NB Beware of letting the unity swallow up the fundamental opposition.  The unity exists only from a relative, restricted standpoint.

(3) The law of the negation of the negation
This law states that development takes place in a kind of spiral, one change negating a given state of affairs, and a succeeding change re-establishing, in a more developed form or ‘on a higher plane’, some essential feature of the original state of affairs.

Eg development of modern dialectical materialism by negating idealism which in turn had negated mechanical materialism.

The law, like the others, cannot be arbitrarily foisted upon nature or history – it cannot be used instead of empirical facts.

Examples?
Seed negates flower.  When propagated, the new flower negates the seed but at a higher level through the mixing of genes.
Nuclear fusion in stars.  Conversion of hydrogen nuclei into helium.  Radiation pressure conteracts tendency of star to collapse under its own gravity (negation of the negating force of gravity).  At a certain stage, the radiation pressure is insufficient, and the star may collapse then explode as a supernova.  New elements are formed.  Even black holes are ultimately negated by Hawking radiation.
Marx in Capital: “capitalist private property is the first negation of individual private property ….  But capitalist production begets with the inexorability of a law of Nature, its own negation.  It is the negation of the negation.”
– not re-establishing individual private property, but establishing individual property based on the acquisitions of the capitalist era.

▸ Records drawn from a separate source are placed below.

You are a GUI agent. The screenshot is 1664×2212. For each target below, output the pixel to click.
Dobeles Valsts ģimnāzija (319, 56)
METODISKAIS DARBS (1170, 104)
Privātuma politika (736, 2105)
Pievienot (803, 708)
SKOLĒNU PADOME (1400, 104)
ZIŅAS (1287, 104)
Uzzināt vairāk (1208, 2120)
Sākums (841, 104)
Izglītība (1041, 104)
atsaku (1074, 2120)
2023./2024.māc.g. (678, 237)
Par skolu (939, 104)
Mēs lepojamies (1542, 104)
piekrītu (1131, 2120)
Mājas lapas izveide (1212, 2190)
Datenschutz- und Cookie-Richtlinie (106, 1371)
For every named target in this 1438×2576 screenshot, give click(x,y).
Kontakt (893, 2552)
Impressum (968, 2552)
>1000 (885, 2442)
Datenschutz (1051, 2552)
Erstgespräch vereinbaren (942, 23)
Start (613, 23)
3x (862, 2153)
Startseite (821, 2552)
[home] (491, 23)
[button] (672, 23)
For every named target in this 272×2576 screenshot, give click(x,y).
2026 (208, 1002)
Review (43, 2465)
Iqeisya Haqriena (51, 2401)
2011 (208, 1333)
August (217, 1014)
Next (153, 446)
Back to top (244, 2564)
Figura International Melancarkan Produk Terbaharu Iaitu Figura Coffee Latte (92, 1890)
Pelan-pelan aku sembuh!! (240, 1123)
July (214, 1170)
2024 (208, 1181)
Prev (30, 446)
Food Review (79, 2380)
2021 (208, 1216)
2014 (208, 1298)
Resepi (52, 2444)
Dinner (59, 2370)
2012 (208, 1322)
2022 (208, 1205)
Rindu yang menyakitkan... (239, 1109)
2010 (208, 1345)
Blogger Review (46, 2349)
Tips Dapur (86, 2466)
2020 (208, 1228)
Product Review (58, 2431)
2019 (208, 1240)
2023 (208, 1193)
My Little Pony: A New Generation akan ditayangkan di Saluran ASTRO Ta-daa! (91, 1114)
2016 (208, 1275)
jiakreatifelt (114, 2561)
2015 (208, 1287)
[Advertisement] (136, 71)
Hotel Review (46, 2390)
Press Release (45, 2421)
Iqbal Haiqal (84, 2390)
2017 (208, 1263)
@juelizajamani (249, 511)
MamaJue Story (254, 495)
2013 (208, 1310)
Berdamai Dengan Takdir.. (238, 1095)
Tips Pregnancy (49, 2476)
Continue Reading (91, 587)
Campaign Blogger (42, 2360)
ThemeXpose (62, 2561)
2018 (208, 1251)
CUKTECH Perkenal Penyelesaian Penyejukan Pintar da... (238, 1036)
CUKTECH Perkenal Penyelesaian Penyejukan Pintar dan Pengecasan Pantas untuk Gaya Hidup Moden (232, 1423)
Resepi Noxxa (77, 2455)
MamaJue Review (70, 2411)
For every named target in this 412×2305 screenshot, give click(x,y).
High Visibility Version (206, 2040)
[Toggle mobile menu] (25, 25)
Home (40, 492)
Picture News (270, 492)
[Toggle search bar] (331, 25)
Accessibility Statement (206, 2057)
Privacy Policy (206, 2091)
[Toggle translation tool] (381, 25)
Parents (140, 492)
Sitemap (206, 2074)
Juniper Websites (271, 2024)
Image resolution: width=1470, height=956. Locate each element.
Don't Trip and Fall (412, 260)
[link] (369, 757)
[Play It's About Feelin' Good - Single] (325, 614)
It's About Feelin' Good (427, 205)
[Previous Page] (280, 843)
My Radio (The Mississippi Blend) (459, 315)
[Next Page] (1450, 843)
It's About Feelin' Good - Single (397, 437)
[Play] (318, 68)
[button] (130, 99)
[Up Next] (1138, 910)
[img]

Lenin’s study of dialectics from Hegel’s Science of Logic:
Some 16 points providing explanation and development:

1.    “Objectivity of observation (not examples, not unrepresentative forms, but the thing itself)”
All thinking has to start by abstracting or ‘isolating’ things.
2.    We must consider “the totality of the manifold relations of each thing to others.
An isolated thing is nothing by itself.  We have to see it in its interconnections and movement.
3.    We must consider “the development of the thing or phenomenon, its own movement, its own life.”
The nature of the thing cannot be understood apart from the form of change it undergoes.
4.    We must search for “the inner contradictory tendencies (and sides) in the thing”
5.    We must see “the thing (appearance etc) as the sum and unity of opposites
6.    We must examine “the struggle or unfolding of these opposites, that which conflicts with these strivings etc.”
Points 4-6 are about the causes of development – always the result of internal conflict as well as external relations.
Points 7-12 are about understanding the complexities of every “thing” by the combined process of splitting up into parts and seeing them in their inter-relation.
7.    Union of analysis and synthesis, the splitting into the separate parts and the totality, summation of these parts together.
8.    The relations of each thing (or appearance etc) not only manifold, but general, universal.  Each thing (or appearance, process etc) is connected with every other.
9.    Not only unity of opposites, but transitions of each determination, each quality, each feature, each side, each property in every other (into its opposite?)
10.    An infinite process of revealing new sides, relations etc.
11.    An infinite process of deepening the knowledge of the thing, appearance, process etc, by man, from appearance to essence, and from less deep to deeper essence.
12.    From coexistence to causality, and from one form of connection and reciprocal dependence to another deeper and more general.
The struggle of opposites which causes development leads at a certain point to a revolutionary break, to the emergence of a new thing (or quality).  The main features of this revolutionary jump from one stage to another are described in points 13-16.
13.    The repetition of certain features, properties etc of the lower stage in the higher and …
14.    apparent return of the old (negation of the negation).
15.    The struggle of content with form and vice versa.
16.    Passing of quantity into quality and vie versa.
Points 15 and 16 are examples of 9.
These 16 points are seen in their real living inter-relationship, they are grasped dialectically.